The hon. Gentleman was right to be concerned about the implications of certain measures for a reduction in the working hours of junior doctors and the effect on training posts in west Cornwall hospitals. Currently, junior doctors are excluded from the Working Time Regulations 1998, although such regulations apply to all career-grade doctors However, by August 2003, junior doctors should not contractually be working more than 56 hours a week. We were involved in negotiations about how much time the European Union would give us to implement that directive. It is right to reduce junior doctors' working hours because it is not safe for a person to be on duty for 80-odd hours. The phasing process will create a safe working environment for doctors and patients. The working time directive is due to come into effect in 2004, and discussions will be held with the British Medical Association, the royal colleges and other NHS employees to make the transition possible.

Local health sere ices face many challenges to provide acute medical and surgical cover in isolated hospitals. The NHS plan mentions the possibility of ending single-handed working by consultants by raising staff numbers over the next three ) ears. I emphasise that working in isolation is not good for consultants' professional development, and is often not good for patients. We should not underestimate the opportunities afforded by information technology, which enables the exchange of patient records. Telemedicine allows highly specialised consultation to take place over large areas. That is not a cheap option. Often there may only be a few consultants who can deal with specialist conditions. We are pursuing such technology with great urgency.

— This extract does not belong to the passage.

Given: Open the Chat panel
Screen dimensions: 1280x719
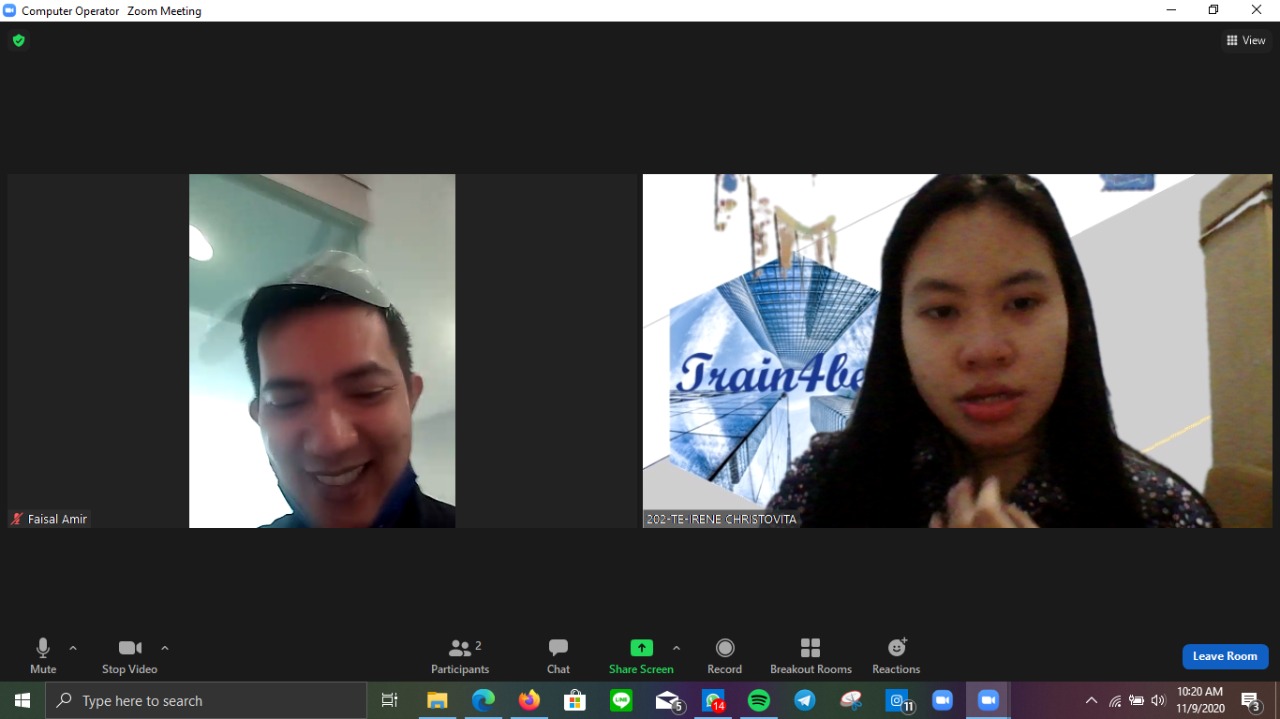Looking at the screenshot, I should tap(558, 656).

We are committed to what used to be called community hospitals or cottage hospitals. They have a right and proper role, and the previous Secretary of State, my right hon. Friend the Member for Holborn and St. Pancras (Mr. Dobson), stopped the closure of many such hospitals. They are vital service providers, and allow local health care to be delivered, extend intermediate care, and give patients a choice between home and hospital. Such services are more important in rural areas and require careful thought. However, they are also important in urban areas, although I accept that solutions reached by local health authorities will be different in each case.

Mr. George

Does the Minister think that it is acceptable for areas with a low population, such as west Cornwall and other peninsulas around the UK, to have a relatively high pro-rata number of consultants available to provide such a level of service?

Ms Stuart

The royal colleges and others suggest that smaller hospitals should reconfigure to provide a selection of services for the community, such as elective surgery, maternity provisions, paediatric cover and major out-patient services. Proper consultant staffing should be decided when the services have been decided. The number of consultants should not determine local service provision. Which services should be provided should be decided first, and then a determination should be made of what constitutes safe cover.

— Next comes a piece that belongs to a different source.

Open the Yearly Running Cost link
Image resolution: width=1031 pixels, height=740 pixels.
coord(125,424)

The review indicates that there is local good will and a consensus to find a solution. The royal colleges want to be as supportive as possible in finding a solution. We should not underestimate the importance of networks, such as cancer networks. I know that benefits are being gained in some areas near the hon. Gentleman's constituency. For example, the Devon and Cornwall cancer network has decided to install at least one linear accelerator in Truro, which will reduce by 100 miles the distance that a patient from Penzance must travel for radiotherapy. Elsewhere, the Royal Devon and Exeter trust and Barnstaple district general hospital have joint appointments for oncologists.

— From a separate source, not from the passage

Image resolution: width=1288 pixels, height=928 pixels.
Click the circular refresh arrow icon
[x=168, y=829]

It is important to recognise that there is no single model of service. I take the hon. Gentleman's point about there being isolated areas with limited support, but I hope that I have reassured him that we are doing everything possible to provide a framework for good local health service delivery that will serve his constituents as effectively as it serves people living in more urban areas.

Mr. Mike Hancock (in the Chair)

I join the Minister in wishing the brother of the hon. Member for St. Ives (Mr. George) a speedy recovery, and hope that he is home with him soon.